# Set problem
Render the records from the line containing "592x340 pixels. How" through the line containing "Looking at the screenshot, I should [x=483, y=350]." as a numbered list, skipping any blank lines and leaving the pictures out.
** start **
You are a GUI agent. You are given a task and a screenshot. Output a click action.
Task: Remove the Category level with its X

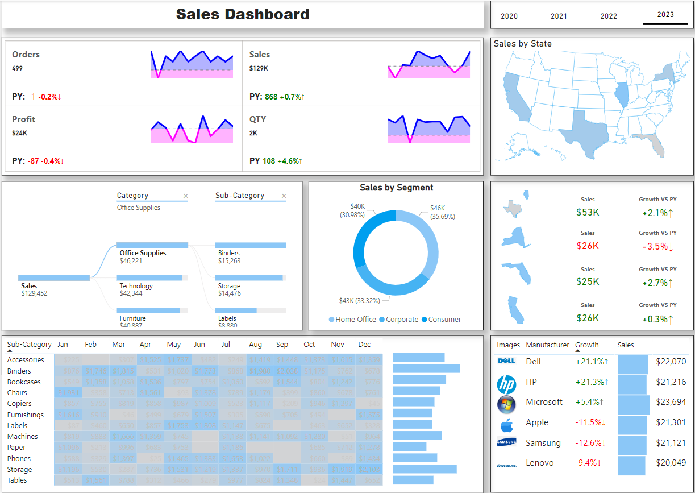pos(185,196)
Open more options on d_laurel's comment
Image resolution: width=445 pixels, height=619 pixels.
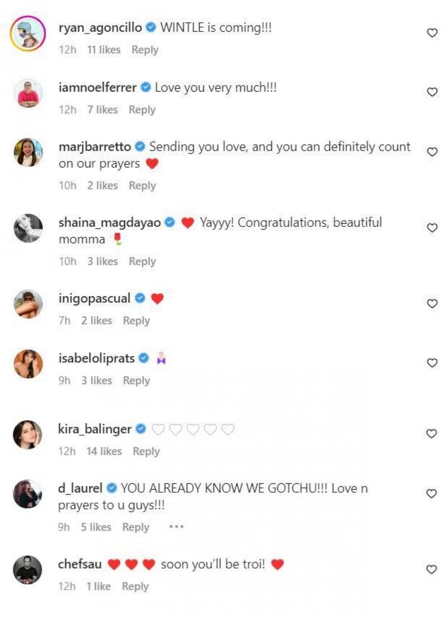coord(176,527)
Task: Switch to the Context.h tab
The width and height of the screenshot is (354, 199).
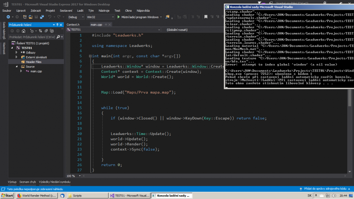Action: tap(73, 24)
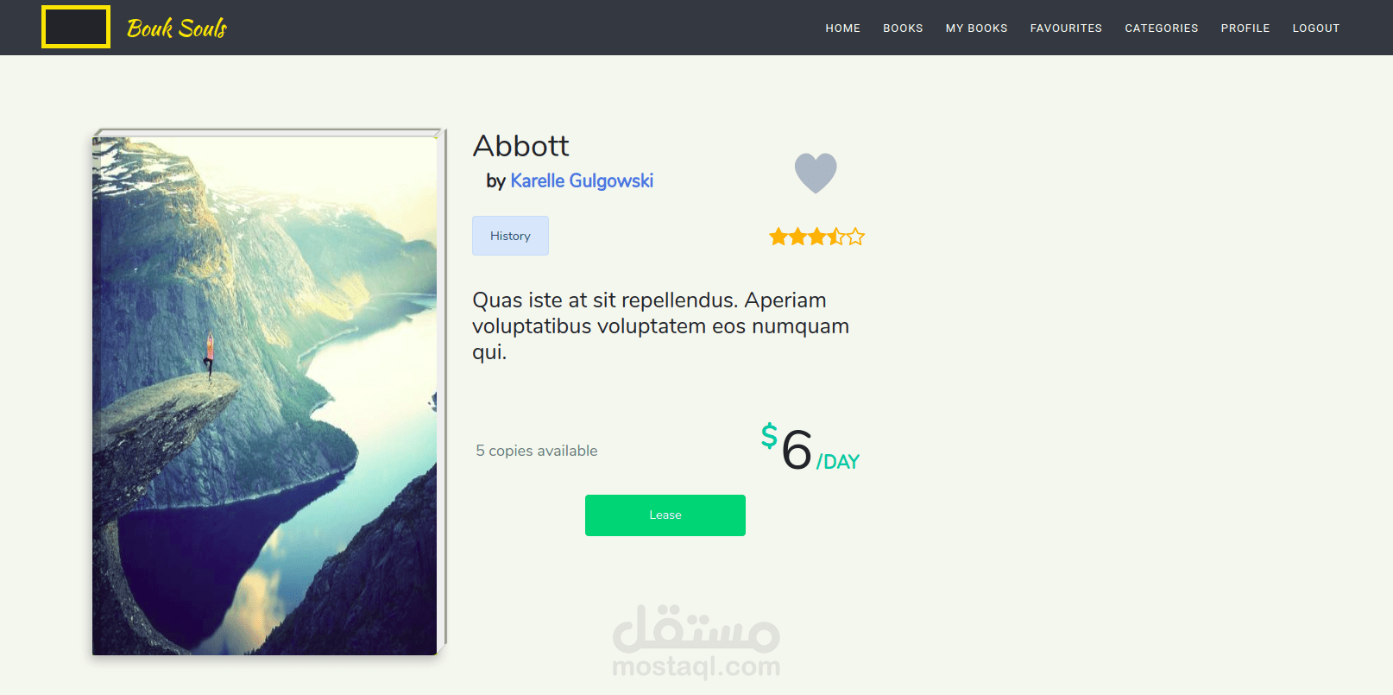Click the Abbott book title
This screenshot has height=695, width=1393.
521,146
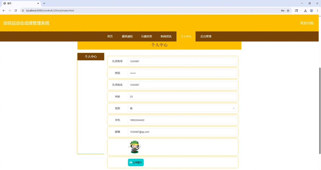Click the page vertical scrollbar
The image size is (321, 170).
click(x=320, y=111)
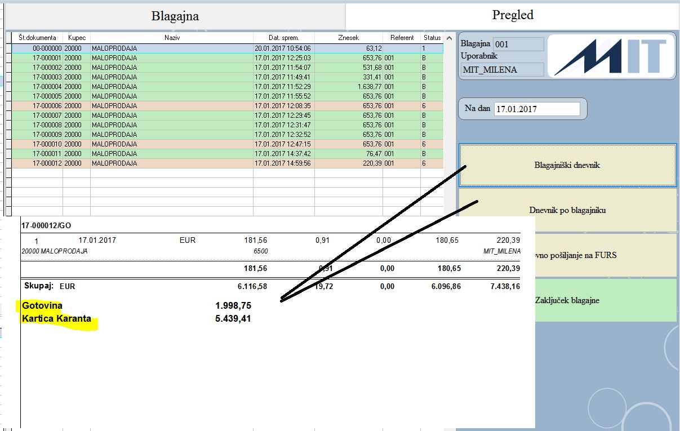Viewport: 680px width, 431px height.
Task: Click the Zaključek blagajne button
Action: [567, 300]
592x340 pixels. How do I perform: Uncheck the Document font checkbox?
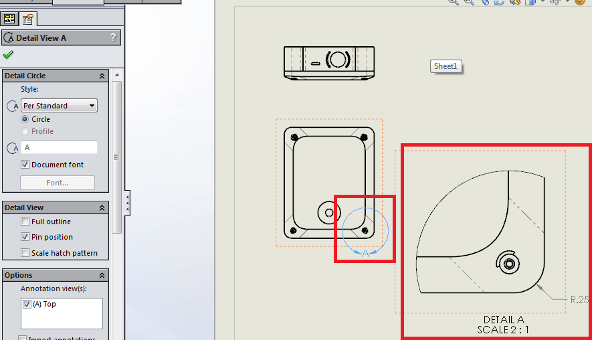click(x=25, y=165)
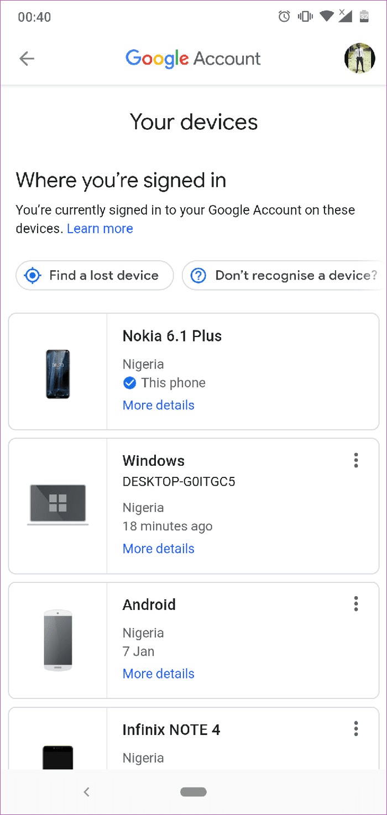Image resolution: width=387 pixels, height=815 pixels.
Task: Select the Windows laptop icon
Action: [58, 505]
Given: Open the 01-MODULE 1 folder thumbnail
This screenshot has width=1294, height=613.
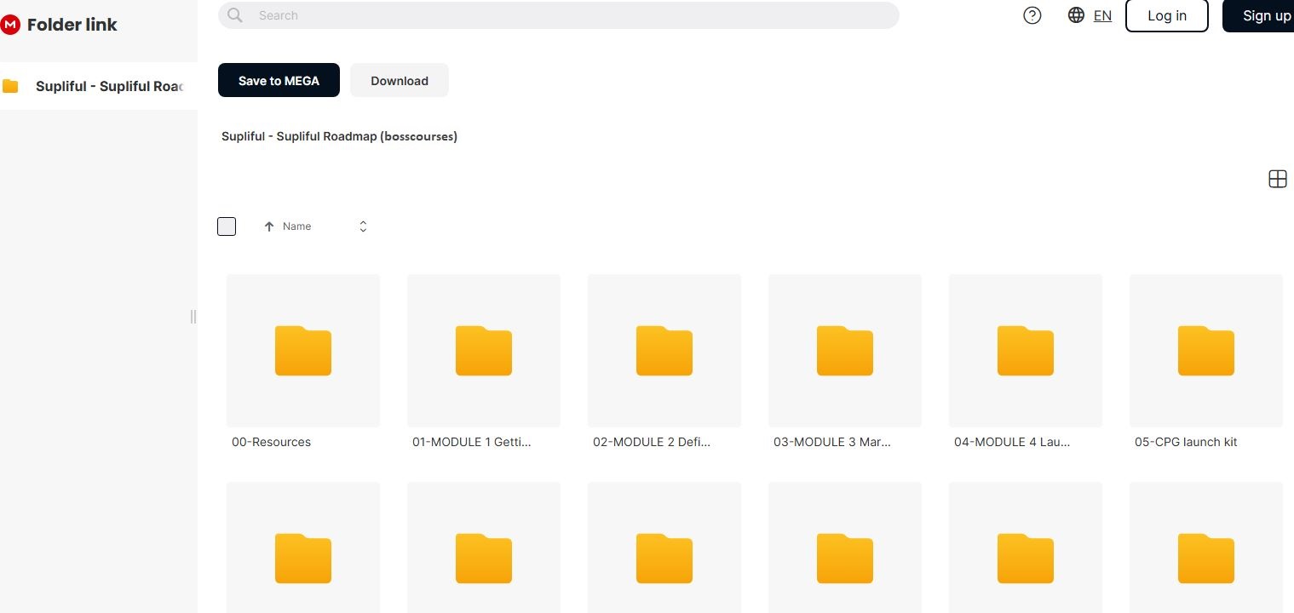Looking at the screenshot, I should [x=483, y=350].
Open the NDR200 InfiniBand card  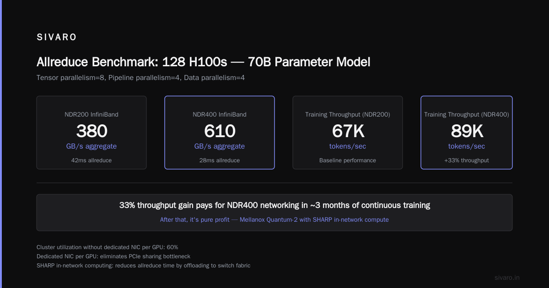(x=92, y=133)
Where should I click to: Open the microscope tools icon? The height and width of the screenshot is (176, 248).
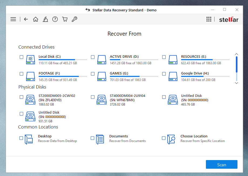(45, 19)
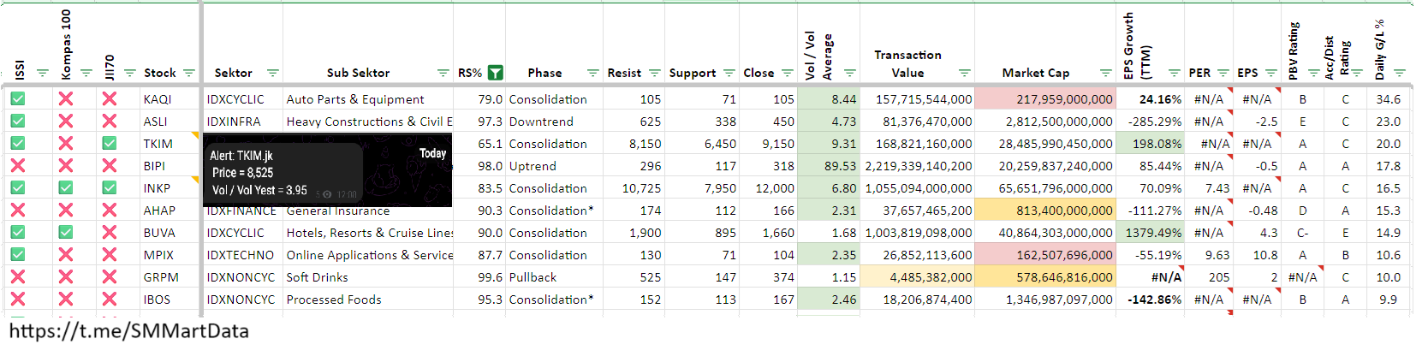Click the yellow-highlighted Market Cap cell for AHAP
The width and height of the screenshot is (1416, 350).
click(x=1044, y=211)
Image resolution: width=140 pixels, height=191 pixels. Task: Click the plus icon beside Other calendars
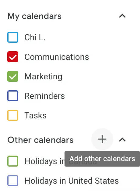click(102, 139)
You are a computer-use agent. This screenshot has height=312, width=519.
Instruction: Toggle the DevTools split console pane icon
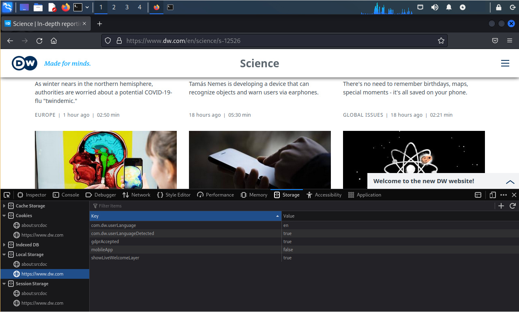(x=478, y=195)
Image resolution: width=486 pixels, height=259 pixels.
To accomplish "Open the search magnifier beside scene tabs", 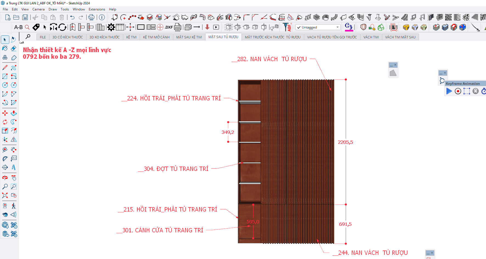I will [28, 36].
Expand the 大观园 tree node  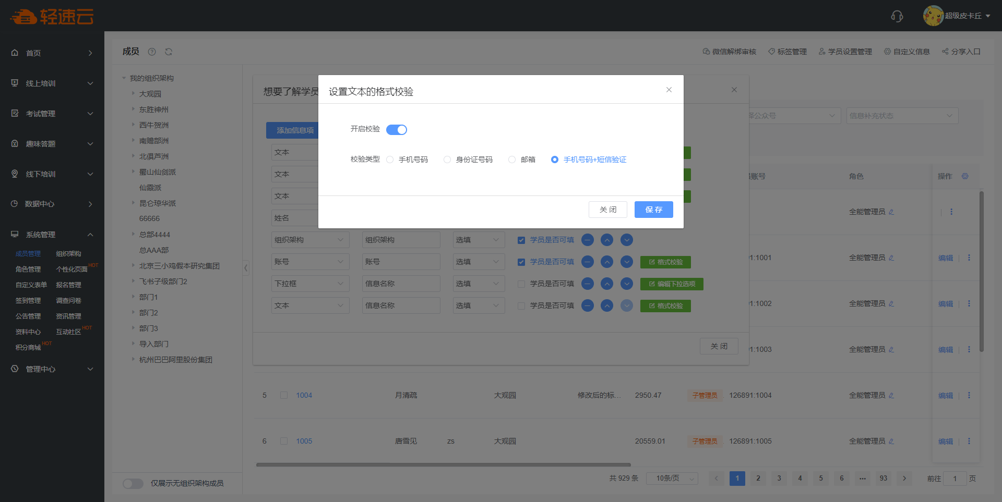[x=133, y=94]
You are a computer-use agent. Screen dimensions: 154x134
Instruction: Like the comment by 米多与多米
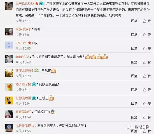tap(147, 35)
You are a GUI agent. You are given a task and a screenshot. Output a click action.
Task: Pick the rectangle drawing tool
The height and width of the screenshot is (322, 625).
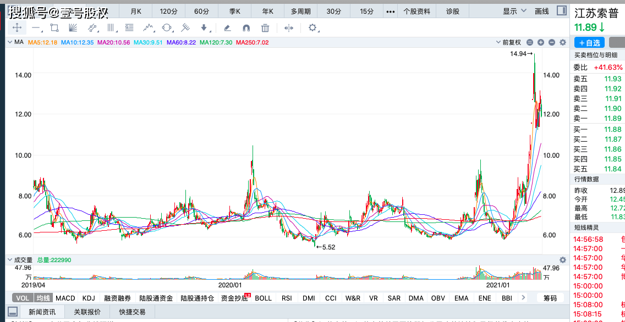pos(54,28)
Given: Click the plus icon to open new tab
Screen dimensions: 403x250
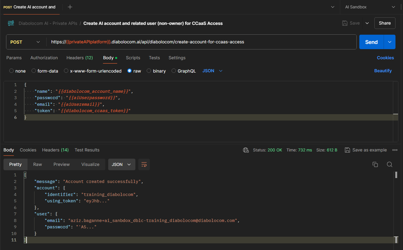Looking at the screenshot, I should coord(70,7).
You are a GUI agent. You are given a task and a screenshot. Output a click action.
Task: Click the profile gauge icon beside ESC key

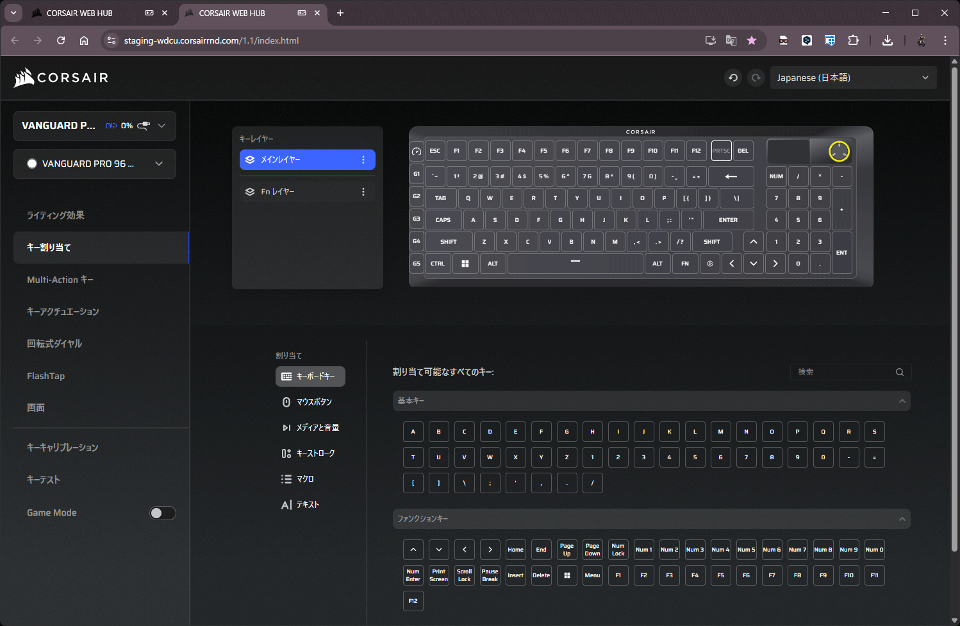417,151
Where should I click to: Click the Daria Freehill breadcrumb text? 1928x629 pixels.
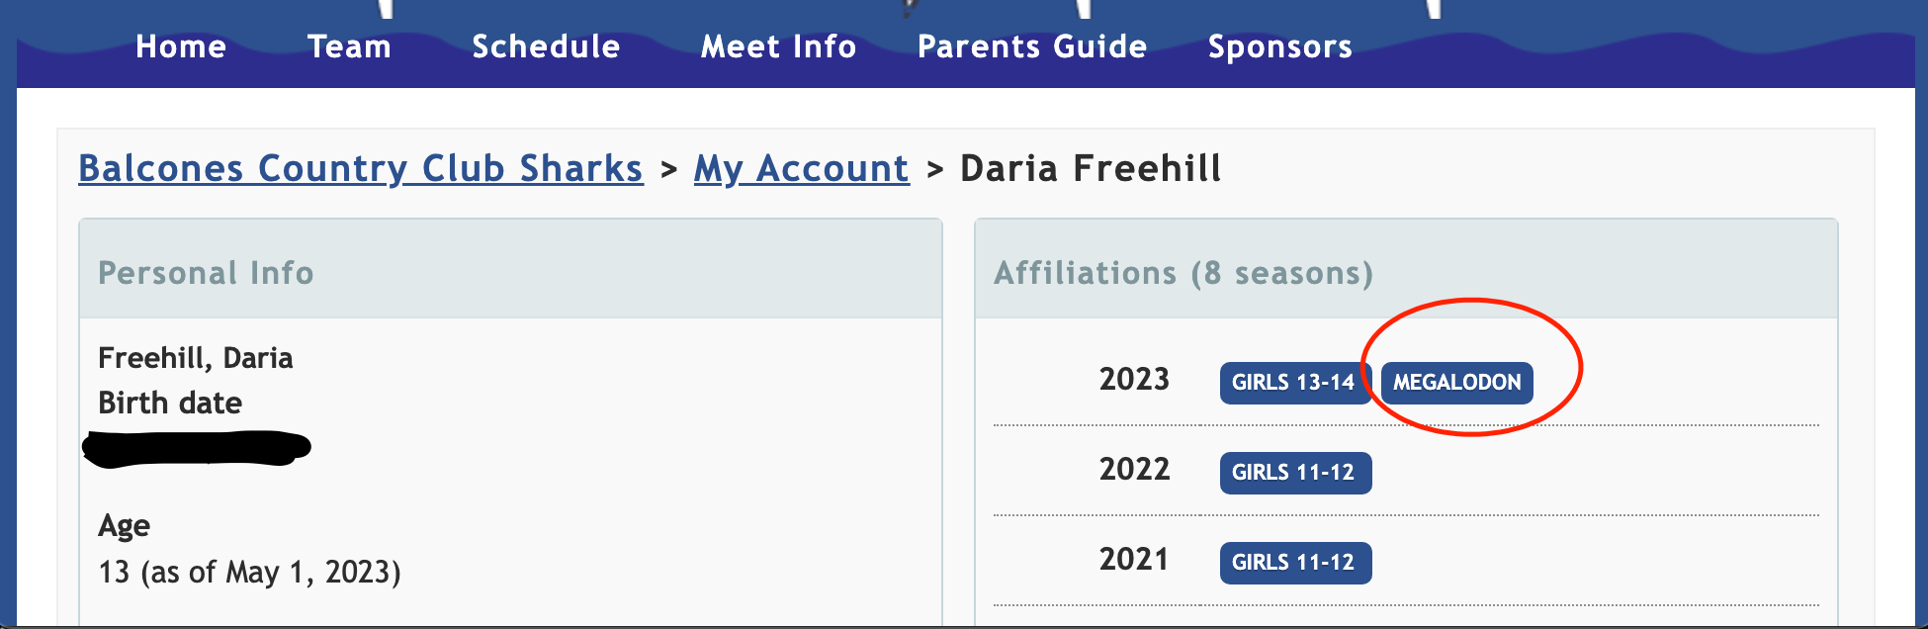(1092, 168)

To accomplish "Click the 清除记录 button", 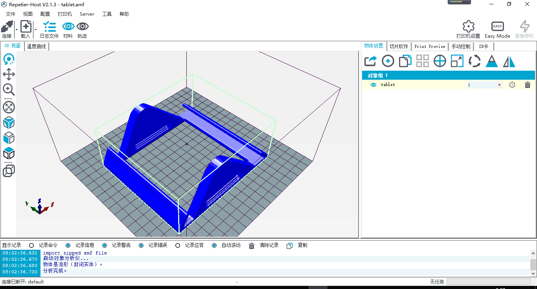I will coord(264,245).
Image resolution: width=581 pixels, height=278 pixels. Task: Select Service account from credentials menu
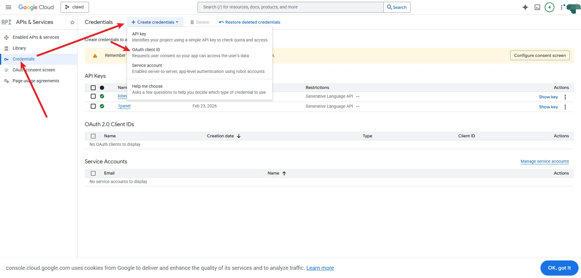pos(147,65)
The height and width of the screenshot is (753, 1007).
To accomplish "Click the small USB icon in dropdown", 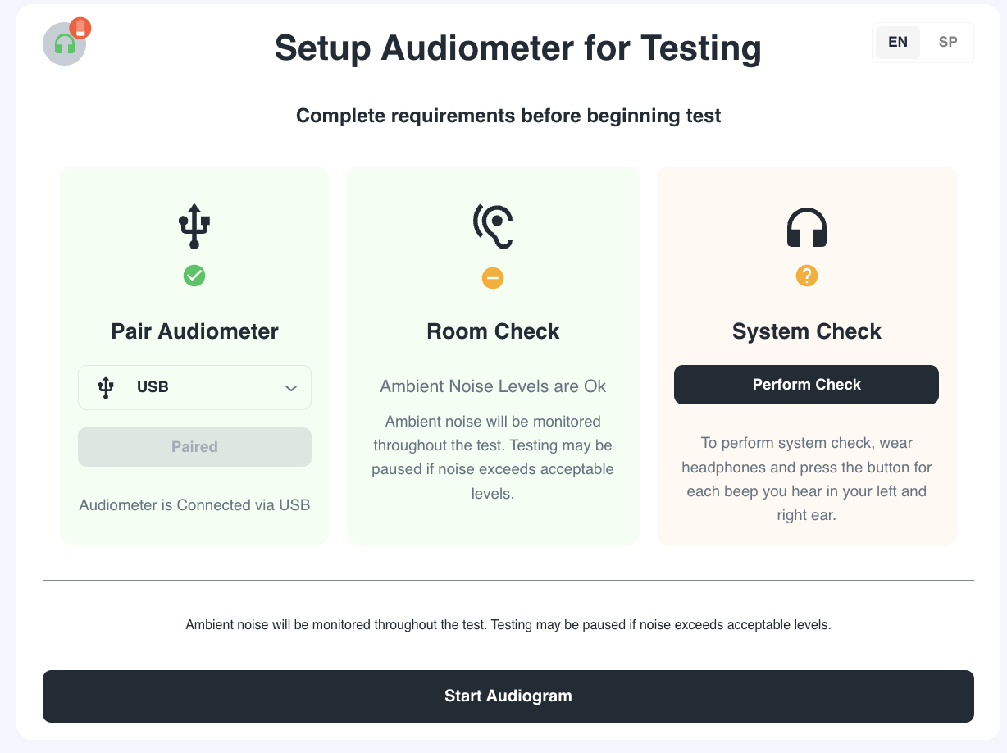I will click(x=106, y=387).
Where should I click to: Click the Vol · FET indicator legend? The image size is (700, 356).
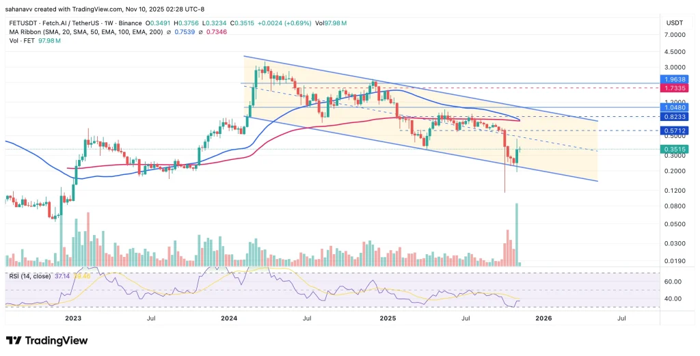tap(21, 41)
** end **
# Completed exercise
1. 592x340 pixels. How do I perform: Uncheck the Document font checkbox?
2. click(x=25, y=165)
3. Image resolution: width=387 pixels, height=815 pixels.
4. Task: Select the Windows laptop icon
5. Action: [58, 505]
6. Given: Open the 01-MODULE 1 folder thumbnail
7. This screenshot has width=1294, height=613.
8. Looking at the screenshot, I should [x=483, y=350].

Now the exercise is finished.